Word for word, restate the records that follow.

▶ Collected data entries:
────

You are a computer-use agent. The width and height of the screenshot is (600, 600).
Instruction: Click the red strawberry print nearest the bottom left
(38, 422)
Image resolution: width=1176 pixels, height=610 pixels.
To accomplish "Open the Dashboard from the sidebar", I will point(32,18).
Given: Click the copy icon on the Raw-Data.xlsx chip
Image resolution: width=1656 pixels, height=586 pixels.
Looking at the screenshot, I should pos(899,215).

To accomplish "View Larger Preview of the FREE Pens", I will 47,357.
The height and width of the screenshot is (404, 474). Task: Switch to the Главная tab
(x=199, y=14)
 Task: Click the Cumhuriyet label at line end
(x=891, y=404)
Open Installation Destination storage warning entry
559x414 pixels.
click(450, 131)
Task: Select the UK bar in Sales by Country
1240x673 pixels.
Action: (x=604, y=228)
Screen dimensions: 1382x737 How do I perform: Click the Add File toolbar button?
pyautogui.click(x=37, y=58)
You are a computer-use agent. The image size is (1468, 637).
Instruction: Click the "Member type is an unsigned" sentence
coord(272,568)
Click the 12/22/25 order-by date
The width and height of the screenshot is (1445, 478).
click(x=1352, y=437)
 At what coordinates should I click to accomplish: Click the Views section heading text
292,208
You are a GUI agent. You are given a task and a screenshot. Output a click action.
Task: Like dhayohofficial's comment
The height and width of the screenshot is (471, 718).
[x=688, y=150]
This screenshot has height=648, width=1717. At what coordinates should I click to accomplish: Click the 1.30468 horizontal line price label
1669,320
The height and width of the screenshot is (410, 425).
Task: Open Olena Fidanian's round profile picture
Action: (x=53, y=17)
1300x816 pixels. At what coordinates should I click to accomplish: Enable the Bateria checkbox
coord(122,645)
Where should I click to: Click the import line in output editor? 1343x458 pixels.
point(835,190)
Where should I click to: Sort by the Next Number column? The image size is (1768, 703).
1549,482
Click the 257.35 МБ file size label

────

▶ Solution for this task:
You are a computer-use agent. The width and height of the screenshot is (600, 600).
Instruction: Click the red strawberry print nearest the bottom left
(38, 422)
Image resolution: width=1176 pixels, height=610 pixels.
To accomplish "Open the Dashboard from the sidebar", I will point(32,18).
Given: Click the copy icon on the Raw-Data.xlsx chip
Image resolution: width=1656 pixels, height=586 pixels.
Looking at the screenshot, I should pos(899,215).

To accomplish "View Larger Preview of the FREE Pens", I will 47,357.
The height and width of the screenshot is (404, 474). Task: Switch to the Главная tab
(x=199, y=14)
 Task: Click the Cumhuriyet label at line end
(x=891, y=404)
Open Installation Destination storage warning entry
559x414 pixels.
click(450, 131)
Task: Select the UK bar in Sales by Country
1240x673 pixels.
Action: (x=604, y=228)
Screen dimensions: 1382x737 How do I perform: Click the Add File toolbar button?
pyautogui.click(x=37, y=58)
You are a computer-use agent. The image size is (1468, 637).
Instruction: Click the "Member type is an unsigned" sentence
coord(272,568)
Click the 12/22/25 order-by date
The width and height of the screenshot is (1445, 478).
click(x=1352, y=437)
 At what coordinates should I click to accomplish: Click the Views section heading text
292,208
You are a GUI agent. You are given a task and a screenshot. Output a click action.
Task: Like dhayohofficial's comment
The height and width of the screenshot is (471, 718).
[x=688, y=150]
This screenshot has height=648, width=1717. At what coordinates should I click to accomplish: Click the 1.30468 horizontal line price label
1669,320
The height and width of the screenshot is (410, 425).
Task: Open Olena Fidanian's round profile picture
Action: (x=53, y=17)
1300x816 pixels. At what coordinates should I click to accomplish: Enable the Bateria checkbox
coord(122,645)
Where should I click to: Click the import line in output editor? 1343x458 pixels.
point(835,190)
Where should I click to: Sort by the Next Number column? The image size is (1768, 703).
1549,482
Click the 257.35 МБ file size label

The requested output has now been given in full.